And in the same isolated way, testing Marcin’s code will give us again the same result close to one and a half seconds.

time node test.js 500000 100000
m: 1.437s
node test.js 500000 100000  1.66s user 0.09s system 115% cpu 1.515 total

For profiling, we can use the --porf flag, which will create a log file of about 4MB.

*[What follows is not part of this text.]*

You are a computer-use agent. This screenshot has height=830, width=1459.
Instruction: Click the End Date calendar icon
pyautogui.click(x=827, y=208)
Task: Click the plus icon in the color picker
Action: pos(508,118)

Reviewing it is not easy if you don’t know what to look for. This file looks something like this:

Fortunately, Webstorm has interesting profiling tools that do the same thing as this flag underneath, but they apply a graphical overlay and graphs that allow you to navigate the logs and quickly get to the source of the problem. To configure profiling, we check Coding assistance for Node.js in the settings.

Next, we create a profile that will launch our script with the appropriate parameters.

and in the V8 Profiling tab, we select the profiling option.

After selecting the green triangle, profiling starts.

we will see the logs sorted by percentage share over execution time.

This view allows you to extract the most time-consuming functions relative to the total execution time. You can read more about profiling in the WebStorm documentation.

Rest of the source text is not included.